Jan 08, 2010 14:03
8:27 PM 1/7/10 · I'm more than a little annoyed at Christmas. Not so much the holiday itself, it is the most wonderful time of the year after all, as for what it is currently representing...
...however innaccurately.
Christmas is supposed to be Christ's Mass. This is the part that bothers me because it gives people the mistaken idea that Jesus was born on the 25th of December. Those much more learned on the subject than I would say that the actual date of birth for him was somewhere roundabout March...but the masses in general do not know this. The Church, having taken over and co·opted a Pagan holiday, a pair of them technically (see subject line) because they needed a day and they liked what they were celebrating.
Interestingly enough, part of the confusion of Jesus' birthday is the fact that the ancient Christians, ironically enough, believed that the celebration of anyone's birthday was a Pagan act in and of itself. So, they didn't celebrate anyone's birthday or really track the passage of time insofar as a person's age. There may've been a head nod or something but there were no birthday cakes nor were there any giftings or anything that we attribute to birthdays these days.
While Christians of old didn't celebrate birthdays the modern ones most certainly do.

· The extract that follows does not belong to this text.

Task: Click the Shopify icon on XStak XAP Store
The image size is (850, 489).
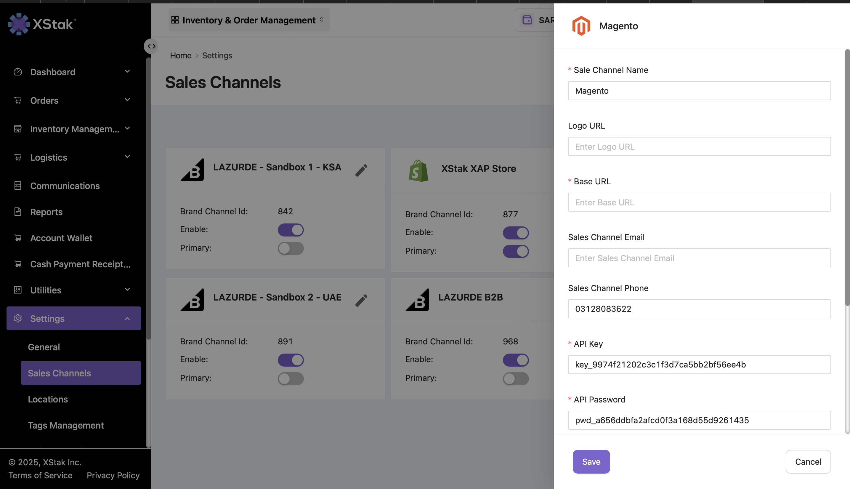Action: point(418,171)
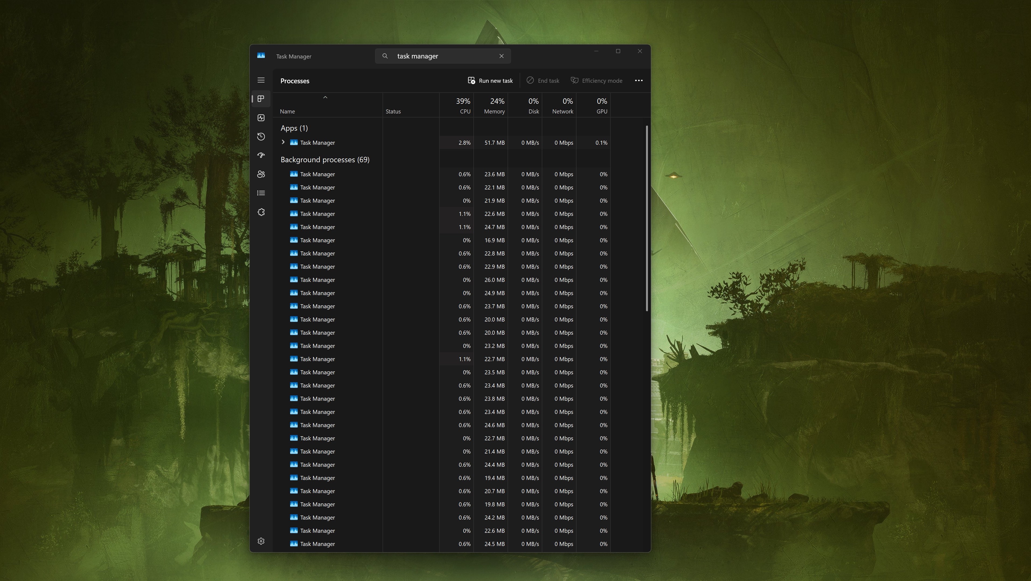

Still not fond of Pagans, or anyone that doesn't worship their God, but birthdays are now hunky dory. Still you'd think that maybe they could've tried to pick the guy's actual birthday to celebrate it on, right?
Why did they pick the date they did? It's the Winter Solstice, which isn't so much Pagan in and of itself, but the date it was celebrated on isn't the same one we know of it being on today. Much as with the old Christians, the calendar system wasn't entirely the same as it is now. The Winter Solstice by the old calendar fell on the 25th of that month. When it got updated the Solstice was moved to the 18th and, for whatever reason, Christmas was left on the 25th. As to why that day, it's what it represented that caught the Christians eyes.
Sol Invictus was celebrated on the Winter Solstice. It was a Pagan holiday where the worship of Sun Gods, the day was referred to as having to do with 'The Birthday of the Unconquered Sun', was shared among multiple faiths. Most notably the Gods Elah·Gabal (Syrian) & Sol (the God of Emperor Aurelian) & Mithras (a soldier's God from Persia)...
...being the 'birthday of the unconquered' the Christians deemed it should be for Jesus as who could be more deserving of the title than him?
Pride goeth.
Saturnalia I don't know so much about. Regardless, the Christians in their usual way of stamping out Paganism (which often involved a lot of persecution and torture vack in the day) stamped out the other religions and celebrations celebrated on that day to claim it in the name of Jesus.
Oh, de humanity. The hypocrisy.
Christians.
Don't you think that if Jesus' birthday is to be celebrated by the masses in general it should be actually done on the day of his actual birth and not borrowing on, or really stealing, the holidays of other faiths?